In 1899, Apostle Francis Marion Lyman addressed the First Sunday School Convention, and gave a Q-and-A-style address. In it, he said,
Question: Have members not holding the Priesthood the right to pass the sacrament?
Answer: You pass it to one another, do you not, all the time, all you sisters and all you brethren? Then why ask the question? The administering of the sacrament is not passing it to the people. The administering of the sacrament is when the brethren offer the prayer in blessing the bread or water. That is the administration of the sacrament. That cannot be done by Deacons, nor by members of the Church who do not bear the Priesthood.
(Francis M. Lyman, “The Administration of the Sacrament in the Sunday School,” Proceedings of the Sunday School Convention 74, 77 (1899))
But the way it is done now, requiring a priesthood holder to take the trays from the Sacrament table to the congregation, has been the authorized way for many years and should be followed.

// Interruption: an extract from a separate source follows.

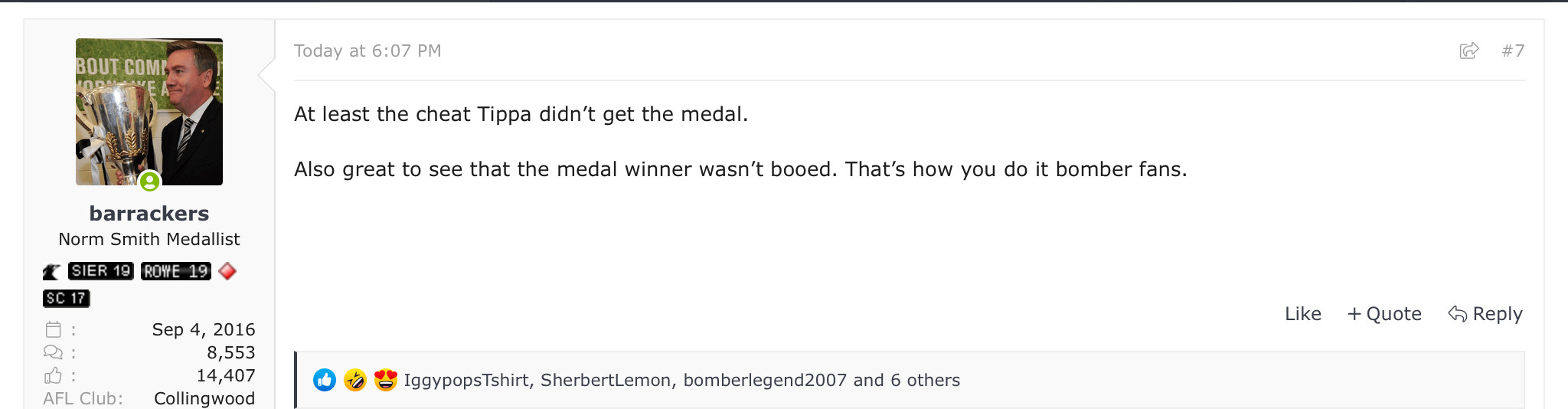Open barrackers user profile name
Viewport: 1568px width, 409px height.
click(149, 213)
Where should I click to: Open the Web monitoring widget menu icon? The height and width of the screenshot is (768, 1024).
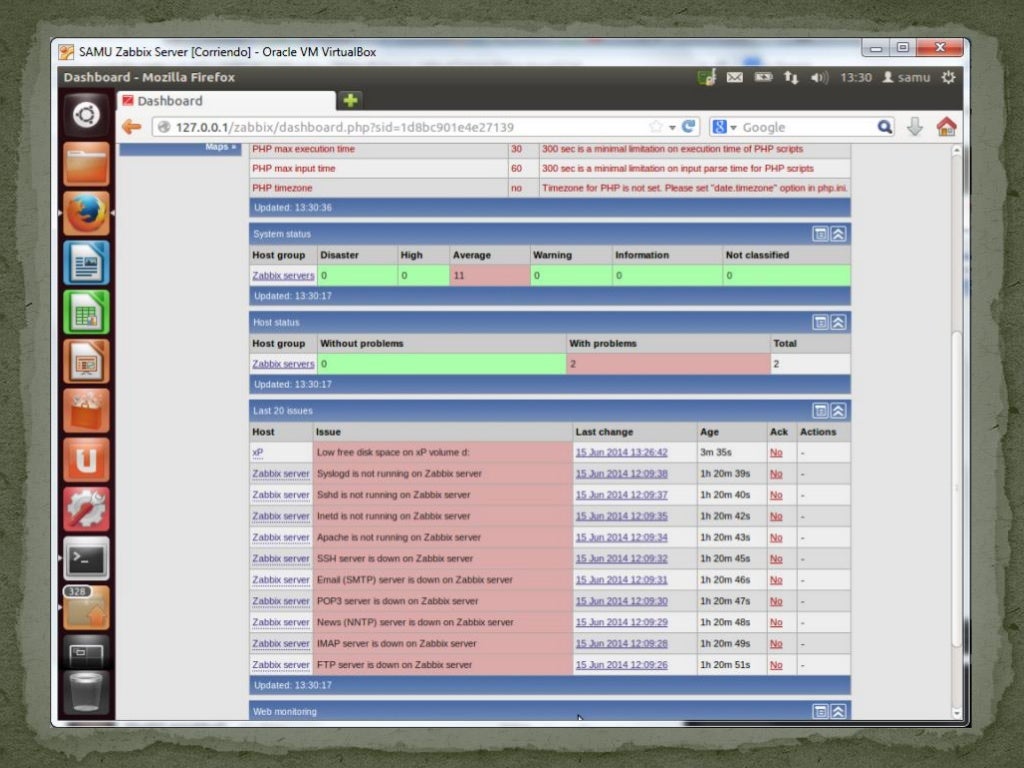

This hasn't always been so. There were times, for example, during world wars when there were not many priesthood holders in a ward,
it was the practice for non-priesthood holding members, both men and women, to prepare the sacrament table and pass the sacrament
In the Journal of Mormon History it says the following:
"there was "no rule in the Church" that only priesthood bearers
could carry the sacrament to the congregation after it was
blessed. While it was "custom" for priesthood men or boys to
pass around the bread and water, he (President Heber J Grant) said, "it would in no wise
invalidate the ordinance" if some "worthy young brethren lacking
priesthood performed it in the absence of ordained boys" and he
had "no objection" if it were done.
Women and custodians usually prepared the sacrament table,
so it did not appear on a list of priesthood duties until 1933.
As late as 1943, the Presiding Bishopric publicized for bishops
the example of young women in one ward who "take care
of washing and sterilizing the sacrament sets after each service."
Annette Steeneck Huntington recalled that during the
1930s in Emigration Stake, the "young girls in MIA . . . filled the
water cups in the kitchen and placed the bread on the trays. We
then prepared the Sacrament table with the cloth and trays on
it. It was a wonderful privilege I shall always remember."
Journal of Mormon History
Young women have also helped collect fast offerings in the past:
Women blessing and passing the sacrament is documented in the the book: Moroni and the Swastika: Mormons in Nazi Germany)
But it would only have been done under extremely unusual circumstances, such as in Nazi Germany, for non-priesthood holding men and women to bless the sacrament and I guess technically that would invaidate the ordinance, but the spirit of the ordiance could still be there.
In our time there would be very little need to have non-priesthood holding members to participate in the administration of the sacrament.